WASHINGTON — At precisely the time sexual harassment has become an issue of national concern, next week’s special election in Alabama for the U.S. Senate seat vacated by current Attorney General Jeff Sessions is a litmus test for the soul of the Republican Party.

Its elected leader, President Trump, after first waffling, has thrown in with GOP nominee Roy Moore, who was twice removed from office as the chief justice of the Alabama Supreme Court and now stands publicly accused of molesting a 14-year-old girl when he was 32 years old. Trump’s prime purpose is keeping the Senate in Republican hands.

Trump has specifically justified his support of Moore on the ground that his opponent, former prosecutor Doug Jones, is a Democrat and a liberal. His election would jeopardize the narrow GOP majority in the Senate that gave the president his first major legislative victory in his tax reform bill.

“We don’t want to have a liberal Democrat in Alabama, believe me,” Trump declared. He thus hung out to dry a host of prominent Senate Republicans who had already expressed their unwillingness to have Moore as a colleague, including Senate Majority Leader Mitch McConnell.

Rather than attempting to defend Moore against the sexual misconduct allegation, a variety of which Trump himself once bragged in a video whose authenticity he now questions, the president has turned the contest into a matter of pure partisan politics.

Immediately genuflecting to its master’s voice, the Republican National Committee that earlier had withdrawn financial support for Moore has announced it will back him after all.

McConnell in particular has been left with egg on his face. He insisted Tuesday he had “no change of heart” on Moore and didn’t think his like-minded Republican colleagues in the Senate would flip either. One of them, Sen. Tim Scott of South Carolina, said: “Doesn’t really matter what I think at this point, right?”

Sen. Lisa Murkowski of Alaska, one of the Senate Republicans who derailed the earlier Trump-backed effort to repeal Obamacare but then helped narrowly pass the president’ tax reform bill, declined to endorse Moore, saying: “The president’s going to do what the president’s going to do.”

But Trump’s decision to put his bet on Moore is one that can jeopardize not only his own political support among female voters nationally but also that of the entire party. Former GOP presidential nominee Mitt Romney has warned that Moore’s election would “be a stain on the GOP and on the nation.”

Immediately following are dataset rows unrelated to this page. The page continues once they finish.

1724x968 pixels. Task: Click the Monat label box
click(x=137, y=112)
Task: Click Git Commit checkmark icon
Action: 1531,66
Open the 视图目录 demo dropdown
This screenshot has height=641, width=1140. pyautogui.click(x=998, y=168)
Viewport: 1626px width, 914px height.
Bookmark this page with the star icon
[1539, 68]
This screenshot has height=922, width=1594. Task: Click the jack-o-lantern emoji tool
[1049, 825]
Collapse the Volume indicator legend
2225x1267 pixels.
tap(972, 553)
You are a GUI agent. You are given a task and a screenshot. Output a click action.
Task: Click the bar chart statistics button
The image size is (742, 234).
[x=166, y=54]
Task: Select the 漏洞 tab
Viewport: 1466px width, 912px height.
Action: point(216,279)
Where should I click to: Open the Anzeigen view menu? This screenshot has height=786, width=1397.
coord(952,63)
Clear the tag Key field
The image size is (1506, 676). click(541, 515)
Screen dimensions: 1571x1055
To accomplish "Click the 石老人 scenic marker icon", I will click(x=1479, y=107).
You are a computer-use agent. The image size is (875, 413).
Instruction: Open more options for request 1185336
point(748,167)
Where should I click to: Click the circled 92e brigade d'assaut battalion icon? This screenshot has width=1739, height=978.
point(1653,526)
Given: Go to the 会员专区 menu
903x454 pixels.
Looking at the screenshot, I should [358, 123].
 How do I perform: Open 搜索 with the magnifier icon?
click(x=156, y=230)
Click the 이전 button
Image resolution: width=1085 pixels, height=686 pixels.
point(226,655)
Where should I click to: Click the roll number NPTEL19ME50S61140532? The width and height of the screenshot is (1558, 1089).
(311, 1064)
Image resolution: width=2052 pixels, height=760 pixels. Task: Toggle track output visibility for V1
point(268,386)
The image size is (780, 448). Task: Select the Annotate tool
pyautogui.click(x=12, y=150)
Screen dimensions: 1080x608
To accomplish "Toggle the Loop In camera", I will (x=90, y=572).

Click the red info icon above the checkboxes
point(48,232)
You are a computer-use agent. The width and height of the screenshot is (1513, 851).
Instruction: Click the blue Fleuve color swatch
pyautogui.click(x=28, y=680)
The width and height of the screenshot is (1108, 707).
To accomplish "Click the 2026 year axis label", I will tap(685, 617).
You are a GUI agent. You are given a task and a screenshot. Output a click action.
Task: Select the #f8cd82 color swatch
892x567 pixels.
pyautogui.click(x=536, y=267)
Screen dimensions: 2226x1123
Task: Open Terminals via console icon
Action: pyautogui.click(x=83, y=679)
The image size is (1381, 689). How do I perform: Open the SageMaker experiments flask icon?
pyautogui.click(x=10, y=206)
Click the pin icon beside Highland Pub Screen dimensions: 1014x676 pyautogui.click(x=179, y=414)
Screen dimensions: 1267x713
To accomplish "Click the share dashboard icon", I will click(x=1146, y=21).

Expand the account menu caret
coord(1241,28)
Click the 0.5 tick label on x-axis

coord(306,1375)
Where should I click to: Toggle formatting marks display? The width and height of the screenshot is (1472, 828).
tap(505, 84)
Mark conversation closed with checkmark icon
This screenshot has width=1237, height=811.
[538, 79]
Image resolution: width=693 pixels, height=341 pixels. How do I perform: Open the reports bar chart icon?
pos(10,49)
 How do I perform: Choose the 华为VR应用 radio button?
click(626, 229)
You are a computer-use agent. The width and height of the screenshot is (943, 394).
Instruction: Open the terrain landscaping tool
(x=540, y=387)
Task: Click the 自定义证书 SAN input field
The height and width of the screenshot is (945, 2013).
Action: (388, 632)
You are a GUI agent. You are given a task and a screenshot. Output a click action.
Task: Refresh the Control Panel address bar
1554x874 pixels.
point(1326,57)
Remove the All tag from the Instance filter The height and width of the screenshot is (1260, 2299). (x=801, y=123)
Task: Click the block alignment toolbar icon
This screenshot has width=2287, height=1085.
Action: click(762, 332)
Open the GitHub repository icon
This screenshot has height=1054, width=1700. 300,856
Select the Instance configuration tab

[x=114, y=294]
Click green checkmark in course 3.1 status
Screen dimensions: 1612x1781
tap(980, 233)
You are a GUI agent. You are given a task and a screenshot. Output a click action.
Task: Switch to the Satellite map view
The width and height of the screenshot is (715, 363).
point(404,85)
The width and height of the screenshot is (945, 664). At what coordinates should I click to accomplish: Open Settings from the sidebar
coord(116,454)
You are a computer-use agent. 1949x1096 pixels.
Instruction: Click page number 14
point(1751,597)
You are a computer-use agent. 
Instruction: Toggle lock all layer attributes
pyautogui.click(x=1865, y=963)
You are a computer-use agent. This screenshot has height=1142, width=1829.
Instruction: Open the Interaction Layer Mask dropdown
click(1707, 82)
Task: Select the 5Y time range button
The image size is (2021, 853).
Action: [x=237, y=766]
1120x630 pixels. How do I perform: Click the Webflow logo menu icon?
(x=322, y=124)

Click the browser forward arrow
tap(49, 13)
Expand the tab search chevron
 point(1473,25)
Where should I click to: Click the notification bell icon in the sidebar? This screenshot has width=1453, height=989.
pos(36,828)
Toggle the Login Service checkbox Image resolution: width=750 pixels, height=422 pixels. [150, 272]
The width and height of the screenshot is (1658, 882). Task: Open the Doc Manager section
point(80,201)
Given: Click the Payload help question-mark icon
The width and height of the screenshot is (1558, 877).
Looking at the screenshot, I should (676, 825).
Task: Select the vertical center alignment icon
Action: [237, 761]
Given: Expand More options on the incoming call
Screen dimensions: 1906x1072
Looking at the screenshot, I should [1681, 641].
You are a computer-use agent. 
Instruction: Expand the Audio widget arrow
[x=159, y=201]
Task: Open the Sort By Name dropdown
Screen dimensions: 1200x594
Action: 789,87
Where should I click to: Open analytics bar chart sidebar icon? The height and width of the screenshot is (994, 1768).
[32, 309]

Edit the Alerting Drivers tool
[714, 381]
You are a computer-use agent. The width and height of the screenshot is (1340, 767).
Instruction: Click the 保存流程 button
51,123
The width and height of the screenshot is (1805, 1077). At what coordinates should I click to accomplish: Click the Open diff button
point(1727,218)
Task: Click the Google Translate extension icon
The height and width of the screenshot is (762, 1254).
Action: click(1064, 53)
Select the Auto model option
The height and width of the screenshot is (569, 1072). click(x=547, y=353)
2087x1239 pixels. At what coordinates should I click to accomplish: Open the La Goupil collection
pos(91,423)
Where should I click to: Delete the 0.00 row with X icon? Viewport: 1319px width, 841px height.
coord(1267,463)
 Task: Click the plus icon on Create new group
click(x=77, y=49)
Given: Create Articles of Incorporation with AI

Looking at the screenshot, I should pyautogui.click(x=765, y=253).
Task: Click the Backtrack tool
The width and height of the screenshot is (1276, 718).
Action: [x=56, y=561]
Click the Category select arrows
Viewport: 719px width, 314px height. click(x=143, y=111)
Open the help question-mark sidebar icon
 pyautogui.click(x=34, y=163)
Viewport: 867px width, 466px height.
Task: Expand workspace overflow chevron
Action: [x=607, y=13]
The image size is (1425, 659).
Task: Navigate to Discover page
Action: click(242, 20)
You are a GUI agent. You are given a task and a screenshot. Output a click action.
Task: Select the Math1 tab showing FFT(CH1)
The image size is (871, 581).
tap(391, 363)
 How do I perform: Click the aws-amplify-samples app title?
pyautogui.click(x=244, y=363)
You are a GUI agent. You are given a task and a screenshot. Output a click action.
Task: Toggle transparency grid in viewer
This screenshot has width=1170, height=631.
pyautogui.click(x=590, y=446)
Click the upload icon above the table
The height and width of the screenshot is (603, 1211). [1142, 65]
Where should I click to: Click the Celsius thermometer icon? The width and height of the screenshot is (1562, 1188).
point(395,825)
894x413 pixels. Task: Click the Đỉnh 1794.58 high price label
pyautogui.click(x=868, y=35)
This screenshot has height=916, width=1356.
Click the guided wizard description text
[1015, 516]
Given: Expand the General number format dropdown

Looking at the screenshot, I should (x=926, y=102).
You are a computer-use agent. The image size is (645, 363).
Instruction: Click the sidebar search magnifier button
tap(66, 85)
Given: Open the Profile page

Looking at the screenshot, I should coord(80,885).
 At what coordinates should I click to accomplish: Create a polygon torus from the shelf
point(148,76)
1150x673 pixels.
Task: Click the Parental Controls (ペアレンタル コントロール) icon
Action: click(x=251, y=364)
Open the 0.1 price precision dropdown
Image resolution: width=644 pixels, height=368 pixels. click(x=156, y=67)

One Trump critic within the party, Sen. Jeff Flake of Arizona, facing possible defeat for re-election next year, has said he won’t run and has written a $100 check to Jones’ campaign fund. In what could be a harbinger of a challenge to Trump himself in 2020, Flake noted on the memo line of his check, “Country over party.”

Even if elected next Tuesday, Moore could face efforts in the Senate to bar his seating on ethic charges. The issue could cling through the run-up to next year’s midterm congressional elections, also jeopardizing the Republican majorities in the House and Senate.

The Democrats have been quick to seize the rise in public concern over sexual harassment and sexual assault in politics as well as among celebrities in entertainment and journalism. The concern includes such allegations against the president himself before his entry into electoral politics.

A spokesman for the Democratic Congressional Committee has called on House Speaker Paul Ryan to “unequivocally disavow” the Republican National Committee and refuse its support next year. “Any organization that spends money to elect child molesters has so place in the political process,” he said.

But the Democrats have their own sexual misbehavior troubles to deal with. Former House Judiciary Committee Chairman John Conyers Jr., a founder of the Congressional Black Caucus, has resigned from Congress after 52 years in office. Now, Democratic Sen. Al Franken of Minnesota has also resigned, insisting “some of the allegations against me are simply not true” while “others I remember quite differently,” and he has apologized.

But the charges against Moore are particularly egregious for the involvement of teenage girls. But so is Trump’s willingness to risk public censure, not only of himself but of his whole party on an issue that suddenly has emerged from a long period of darkness in American society.